ACTION ITEM
Give the listing again word for word, excluding the pictures it contains.

EXCERPTED RECORDS
---
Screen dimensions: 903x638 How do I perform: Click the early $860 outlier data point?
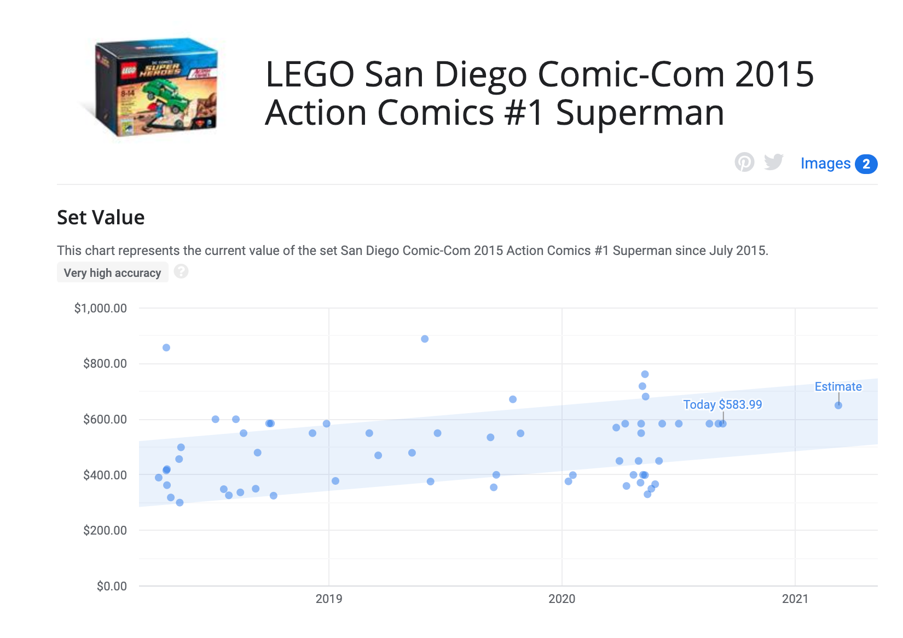[x=166, y=347]
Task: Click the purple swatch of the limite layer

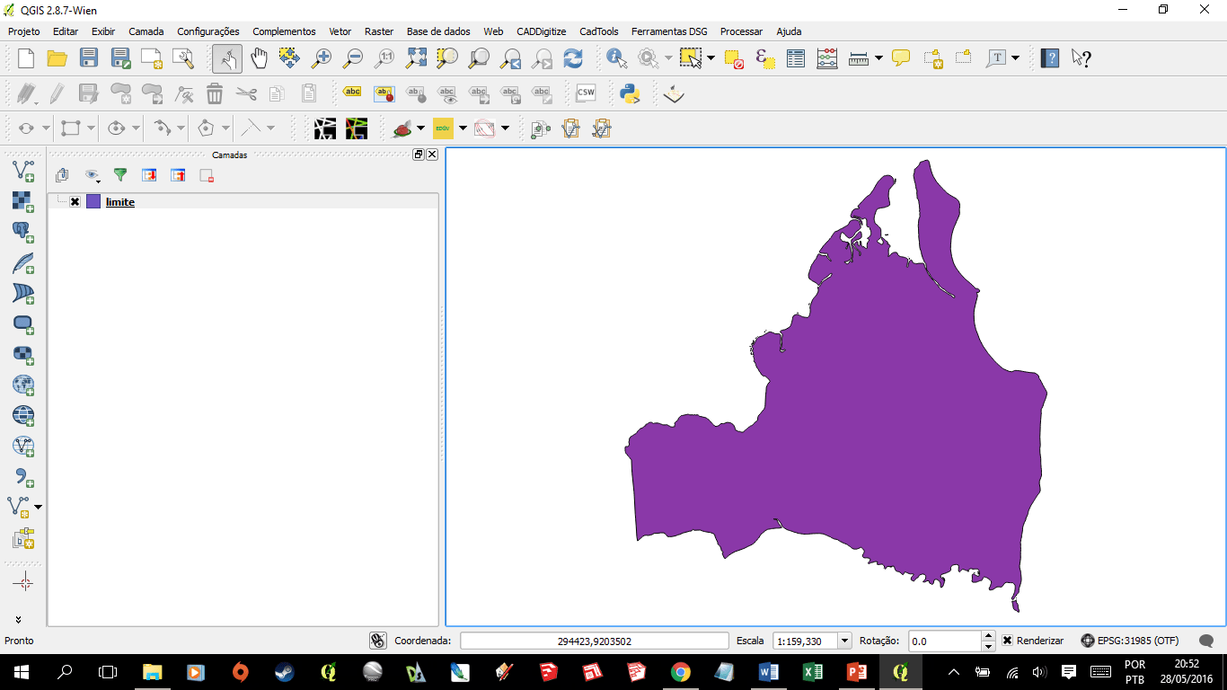Action: tap(93, 201)
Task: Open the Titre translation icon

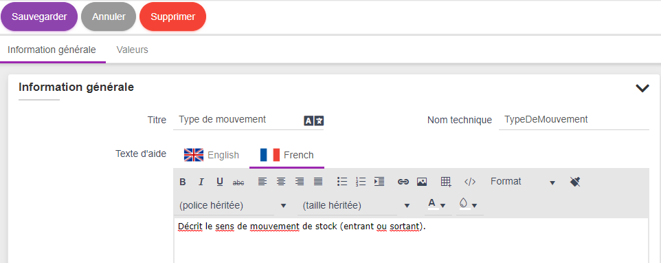Action: pos(313,120)
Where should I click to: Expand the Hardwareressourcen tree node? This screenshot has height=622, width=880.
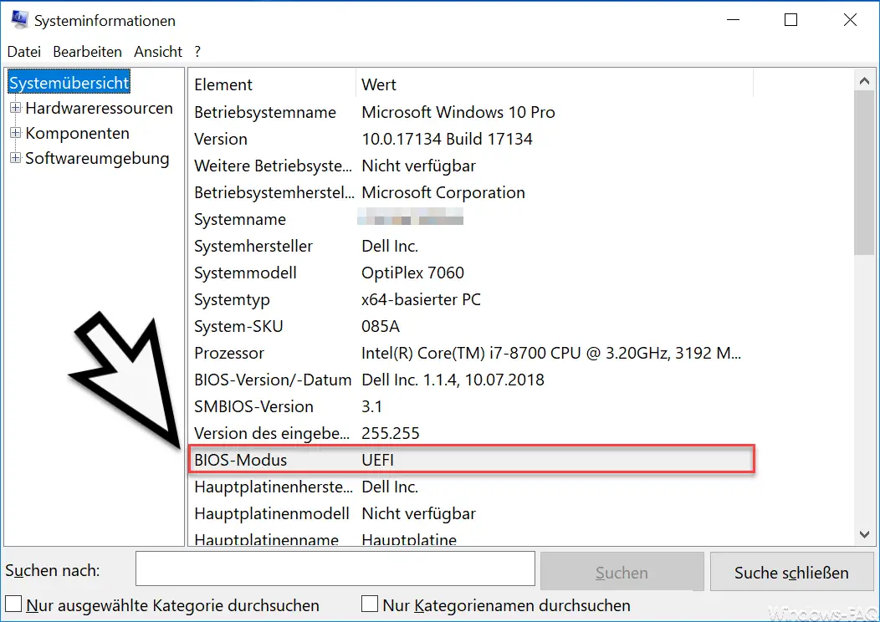click(x=16, y=108)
---
OUTPUT
Screen dimensions: 903x638 How do I perform: Click the early $860 outlier data point?
[x=166, y=347]
Task: Click the purple swatch of the limite layer

Action: tap(93, 201)
Task: Open the Titre translation icon

Action: pos(313,120)
Where should I click to: Expand the Hardwareressourcen tree node? This screenshot has height=622, width=880.
click(x=16, y=108)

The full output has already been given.